Pazar günü yapılan yerel seçimlerin resmî olmayan sonuçları netleşmeye başlayınca Türkiye dışından takip edenler arasında sevinenler ve üzülenler oldu.

Sonuçlardan mutluluk duyanların başında İsrail geliyor.

İmamoğlu ve Yavaş’ı tebrik eden İsrail Dışişleri Bakanı Yisrael Katz, Türkiye’de yapılan yerel seçimlerin Erdoğan’ın adayları için yenilgiyle sonuçlandığını söyleyerek “Bu Erdoğan’a apaçık bir mesaj: İsrail’e saldırmak artık işe yaramıyor. Yeni malzemeler bulması gerekli.” dedi.

Seçim sonuçlarına sevinenlerden biri de ünlü İslam düşmanı, Hollandalı ırkçı politikacı Geert Wilders idi.

Wilders, sosyal paylaşım platformu X’te yaptığı yorumda “Bay bay Erdoğan” diyerek Türkiye’nin sekülerlik ve özgürlük istediğini öne sürdü.

İsrail’in ve Wilders gibilerin AK Parti’nin kaybedip CHP’nin kazanmasına sevinmesi normal.

Anormal olan ise İslamcı Arapların ve Filistin direnişi yanlılarının “Türk halkının Gazze’ye yardım etmeyen Erdoğan’ı cezalandırdığına” inanması.

Hamas liderleri Türkiye’nin olası bir ateşkes anlaşmasında garantör olmasını isterken hareketin tabanında Erdoğan’ın Gazze’yi yüzüstü bıraktığı inancı yaygın.

Seçim sonuçlarına bakıp “Biz uyarmıştık” diyor, “haklı çıkmanın hazzını” yaşıyorlar.

Türkiye, Hamas’ın 7 Ekim eyleminin ardından İsrail’in Gazze Şeridi’ne saldırı düzenlemeye başlamasından bu yana asla hak etmediği bir karalama kampanyasıyla karşı karşıya.

İran yanlılarının, çeşitli sebeplerle AK Parti’ye ve Erdoğan’a kızıp Gazze bahanesiyle hesaplaşmaya kalkışanların, Filistin konusunda duyarlı AK Parti seçmeninin partisine küsmesini sağlamak isteyen muhalefetin yürüttüğü kirli propagandaya Türkiye’de burslu okuyan, ikamet eden ve hatta vatandaşlık alan, MİT’in Mossad’a göz açtırmaması sayesinde ülkemizde huzur ve güven içinde yaşayan Filistinlilerden ve İslamcı Araplardan destek verenler de oldu.

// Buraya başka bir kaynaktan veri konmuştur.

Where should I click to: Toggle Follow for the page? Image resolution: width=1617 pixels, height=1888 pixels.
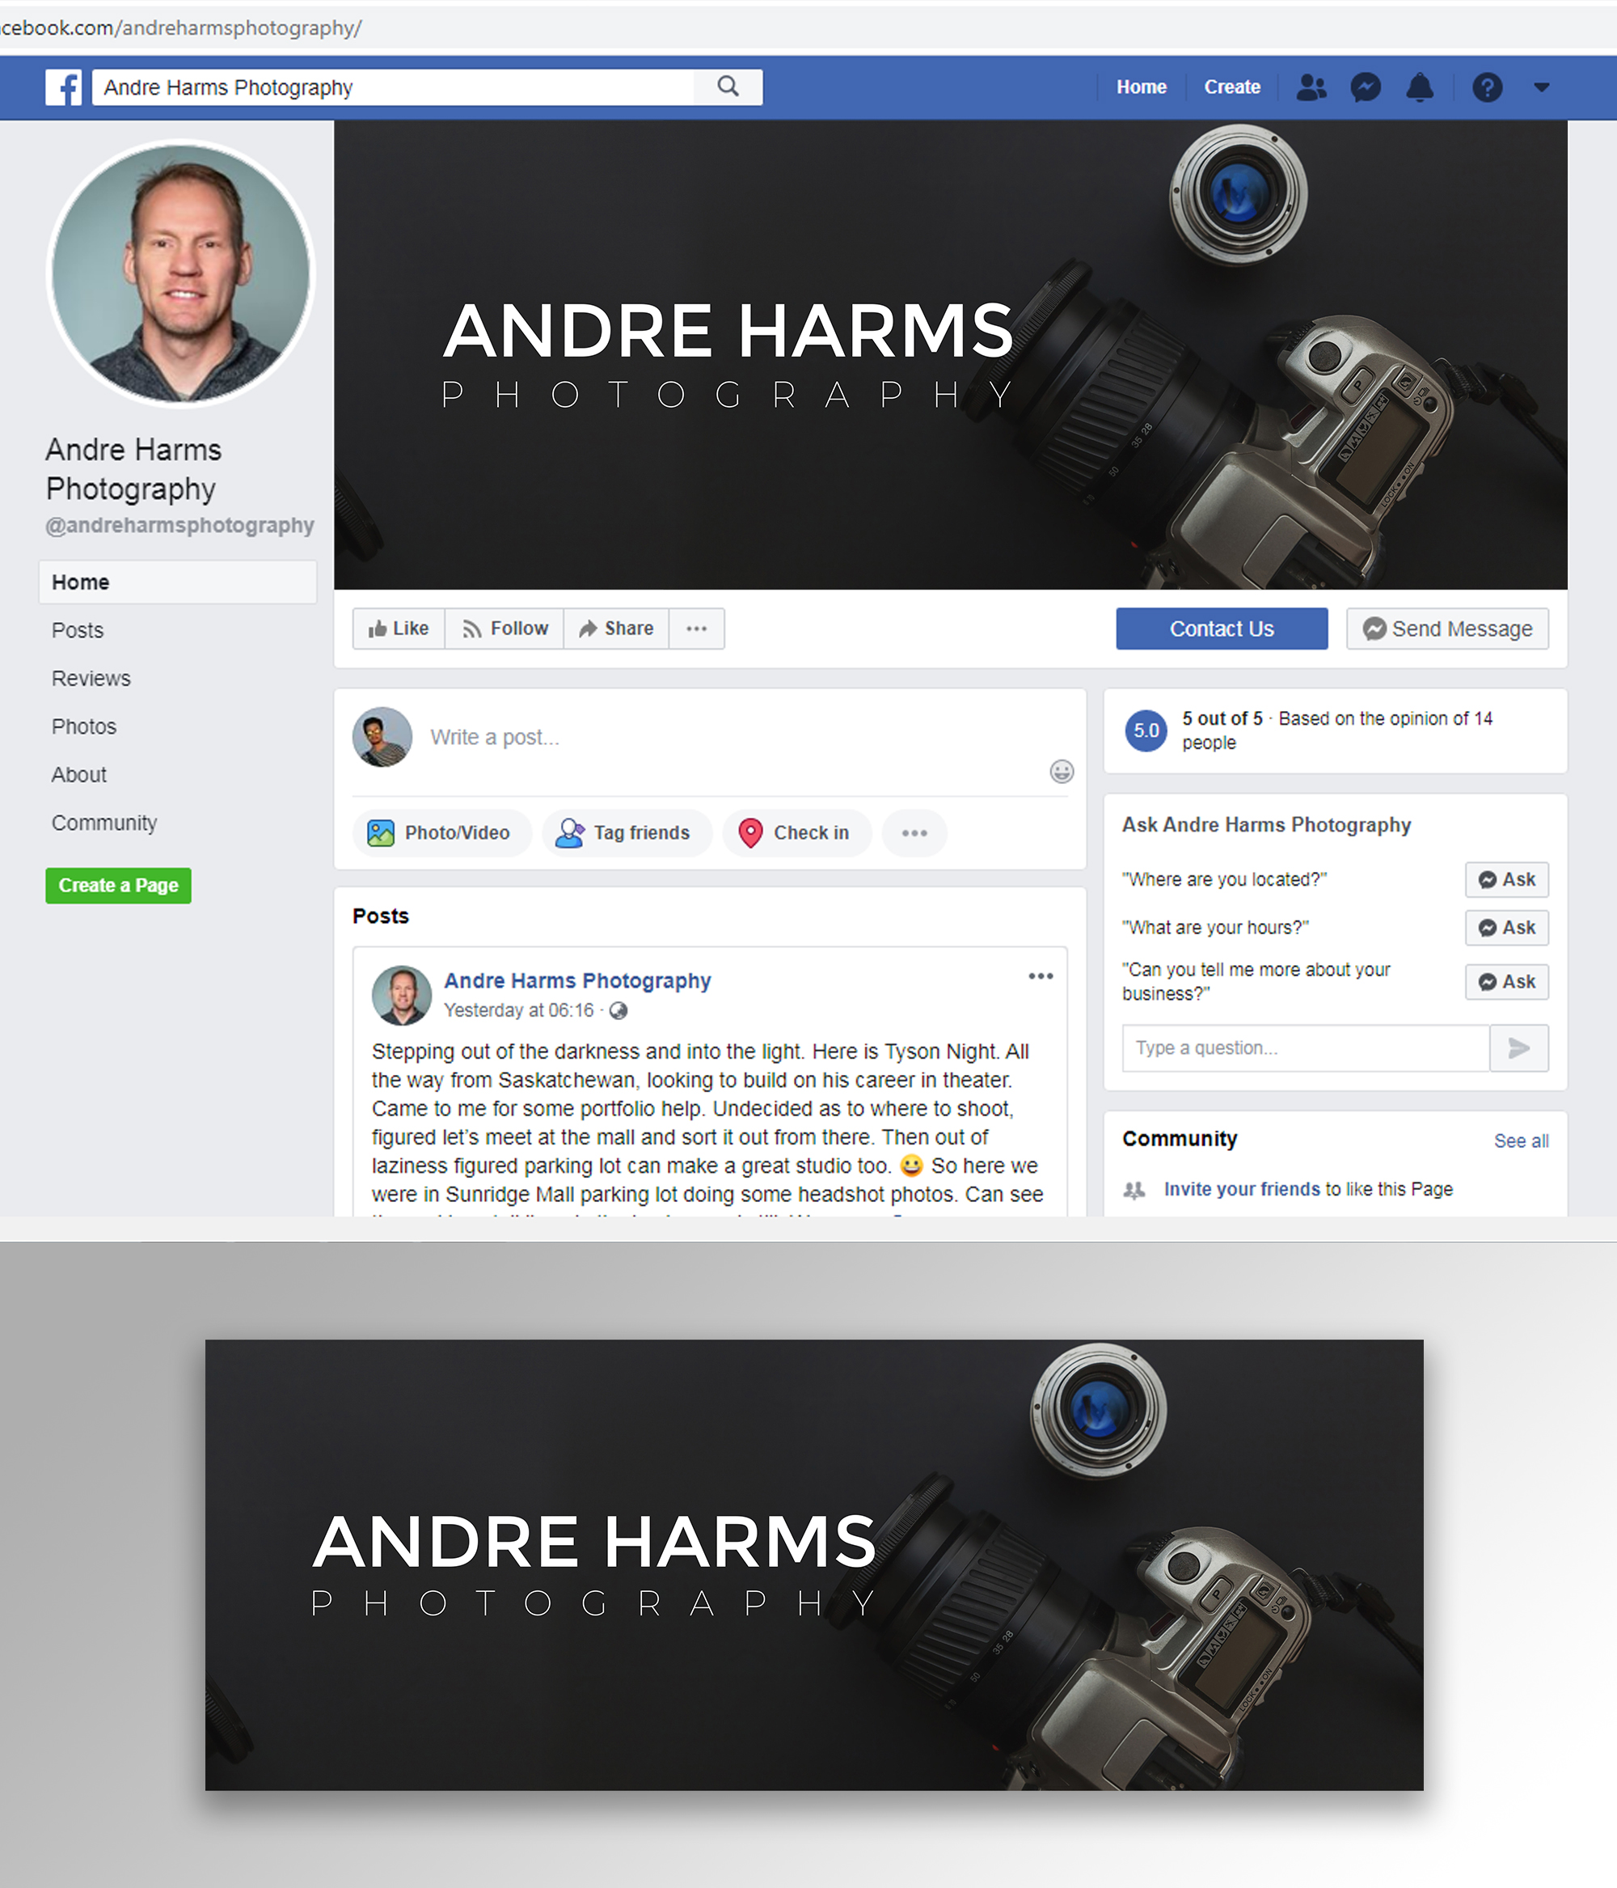505,629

“Gazze için elimizden gelen her şeyi yaptık, yapmaya da devam edeceğiz” diyen Erdoğan’ı yalanladığı için FETÖ’ye yakın gazetede manşet haber olanı dahi gördük.

Bu, Erdoğan’ın ilk kez sırtından hançerlenişi değil.

Ancak sabah akşam “Türkiye İsrail’le ticareti yasaklasın ve hatta tüm ilişkilerini kessin” diye yaygara koparanların şu sorulara cevap vermesi gerekiyor:

Müslümanların kanları eşit değil mi?

Doğu Türkistan’ı işgal eden ve Müslüman Uygurlara yıllardır soykırım politikası uygulayan Çin ile de ticaret başta olmak üzere tüm ilişkiler kesilsin mi?

Suriye’de onlarca katliam yapan İran ve Rusya ile ilişkiler için de aynı talepte bulunmayacak mısınız?

Yoksa Filistinliler birinci sınıf Müslüman da Uygur Türkleri ya da Suriyeliler ikinci sınıf Müslüman mı?

Türkiye Gazze için gerekirse millî güvenliğini ve hâlihazırda enflasyon canavarıyla boğuşan ekonomisini tehlikeye atmalı mı?

Aynı şeyi Müslüman kanı dökülen diğer coğrafyalar için de yapmalı mı?

Hafta sonu yapılan seçimlerde sandıktan çıkan sonuç aslında bu sorunun cevabını veriyor.

Seçmen AK Parti’yi ekonomik sorunlar sebebiyle cezalandırmışken ve Hamas’ı terör örgütü olarak gören partiler oyların yaklaşık yüzde 50’sini almışken Erdoğan’ın yerinde bir başkası da olsa daha fazlasını yapamaz.

Gazze Şeridi’nde akan kanın arkasına saklanarak Türkiye’ye saldırmak Filistin halkını savunmak olamaz.